Doctors fight to reduce twin birth rate
Many would argue that twins bring twice the joy, twice the happiness and twice the love to melt mommies’ and daddies’ hearts. But now more than ever, fertility experts are warning parents that twins can also put moms and babies at higher risks of serious complications.
With In vitro fertilization (IVF), multiple births are much higher than they used to be. Even though cases like the “Octomom,” are not so common, many IVF babies are multiples, about 46 percent—mostly twins. And according to The Centers for Disease Control and Prevention, at least 37 percent are born premature.
By comparison only about 3 percent of babies born without fertility help are twins. That’s why a growing number of physicians are pushing to get doctors who perform IVF to adopt a new approach that’s proving to be quite successful.
In the past, couples attempting to get pregnant through IVF, would often be implanted with multiple embryos in order to increase the chance at conception. In the new approach, doctors implant the single best embryo, with the help of advanced technology that is able to pick the one most likely to succeed.
Why couples may be hesitant?
Of course not all couples are so keen to the idea. The high costs associated with IVF treatment, usually means some couples only get one shot and they—understandably—want to make it their best one. That’s why doctors say, couples often insist on getting at least two embryos implanted, with the mindset that twins are typically healthy.

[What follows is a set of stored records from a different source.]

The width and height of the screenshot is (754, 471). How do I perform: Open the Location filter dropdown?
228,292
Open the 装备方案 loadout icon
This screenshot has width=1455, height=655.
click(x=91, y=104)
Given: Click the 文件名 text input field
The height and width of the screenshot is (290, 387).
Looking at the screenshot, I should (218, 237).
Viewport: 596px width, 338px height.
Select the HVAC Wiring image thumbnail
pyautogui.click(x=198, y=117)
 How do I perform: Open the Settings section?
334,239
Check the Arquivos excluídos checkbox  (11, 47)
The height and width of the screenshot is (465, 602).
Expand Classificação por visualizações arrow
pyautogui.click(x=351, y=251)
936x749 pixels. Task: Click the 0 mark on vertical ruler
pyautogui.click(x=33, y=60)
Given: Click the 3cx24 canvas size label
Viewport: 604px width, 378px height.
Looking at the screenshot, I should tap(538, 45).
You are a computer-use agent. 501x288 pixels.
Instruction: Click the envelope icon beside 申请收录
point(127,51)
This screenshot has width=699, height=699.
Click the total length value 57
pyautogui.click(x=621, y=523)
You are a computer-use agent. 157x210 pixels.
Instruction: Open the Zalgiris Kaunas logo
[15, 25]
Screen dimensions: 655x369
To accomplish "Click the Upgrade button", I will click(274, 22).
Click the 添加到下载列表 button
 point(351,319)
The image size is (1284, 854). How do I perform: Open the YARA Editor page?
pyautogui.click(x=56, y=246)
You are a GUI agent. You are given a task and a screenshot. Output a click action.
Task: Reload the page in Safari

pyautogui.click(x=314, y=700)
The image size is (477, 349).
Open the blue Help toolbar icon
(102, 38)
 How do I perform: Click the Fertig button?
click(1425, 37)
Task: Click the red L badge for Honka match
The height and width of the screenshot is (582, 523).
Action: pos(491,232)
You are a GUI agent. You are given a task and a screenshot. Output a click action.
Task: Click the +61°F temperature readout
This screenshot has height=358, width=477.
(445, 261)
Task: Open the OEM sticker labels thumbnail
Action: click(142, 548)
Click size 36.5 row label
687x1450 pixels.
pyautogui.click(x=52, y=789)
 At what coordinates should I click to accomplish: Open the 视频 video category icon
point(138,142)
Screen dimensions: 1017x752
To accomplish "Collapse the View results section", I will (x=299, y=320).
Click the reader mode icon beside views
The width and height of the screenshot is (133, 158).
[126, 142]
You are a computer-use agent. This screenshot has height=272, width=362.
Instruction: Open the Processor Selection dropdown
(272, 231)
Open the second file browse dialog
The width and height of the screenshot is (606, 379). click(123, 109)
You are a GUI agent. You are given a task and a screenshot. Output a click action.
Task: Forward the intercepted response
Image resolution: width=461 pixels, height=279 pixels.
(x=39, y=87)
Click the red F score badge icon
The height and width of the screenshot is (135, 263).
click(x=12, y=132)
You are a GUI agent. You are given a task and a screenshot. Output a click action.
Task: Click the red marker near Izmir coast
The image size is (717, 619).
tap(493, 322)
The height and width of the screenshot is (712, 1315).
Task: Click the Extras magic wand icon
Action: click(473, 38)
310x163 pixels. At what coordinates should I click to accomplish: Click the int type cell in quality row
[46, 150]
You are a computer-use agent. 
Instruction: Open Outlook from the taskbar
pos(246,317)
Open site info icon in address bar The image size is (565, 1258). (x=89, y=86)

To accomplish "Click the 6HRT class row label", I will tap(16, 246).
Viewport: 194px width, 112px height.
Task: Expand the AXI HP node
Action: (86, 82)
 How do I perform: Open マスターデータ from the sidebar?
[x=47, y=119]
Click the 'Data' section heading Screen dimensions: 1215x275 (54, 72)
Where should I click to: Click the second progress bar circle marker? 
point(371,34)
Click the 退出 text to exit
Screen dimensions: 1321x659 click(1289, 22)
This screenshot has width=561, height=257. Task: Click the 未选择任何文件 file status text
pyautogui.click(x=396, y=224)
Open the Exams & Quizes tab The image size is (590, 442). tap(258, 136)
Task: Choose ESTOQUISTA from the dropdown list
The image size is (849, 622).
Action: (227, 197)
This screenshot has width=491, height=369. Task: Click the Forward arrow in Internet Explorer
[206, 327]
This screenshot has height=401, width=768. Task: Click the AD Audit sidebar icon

“There are increased medical risks for both mom and baby,” Dr. Rinehart said. “This can include prematurity and long-term health problems for the babies. With improved IVF technology, doctors are better able to select a single embryo that is most likely to succeed, which helps to reduce the health risks associated with multiples.”
Surprisingly, implanting multiple embryos appears to be mostly an American problem. In some European countries where fertility treatments are paid for, doctors are required to implant only one embryo at a time. And the American Society for Reproductive Medicine wants to make this the norm in the U.S., too.
In its recently updated guidelines, they suggest women under 35 with reasonable medical odds of success should be offered a single embryo transfer and no more than two at a time. The guidelines also stress counseling for women to go over the risks of multiple births and embryo transfers and that the discussion be noted in the medical record.
What lies ahead?
The latest data suggests the one-at-a-time idea may indeed catch on. In 2011, nearly 12 percent of women under 35 used single embryos.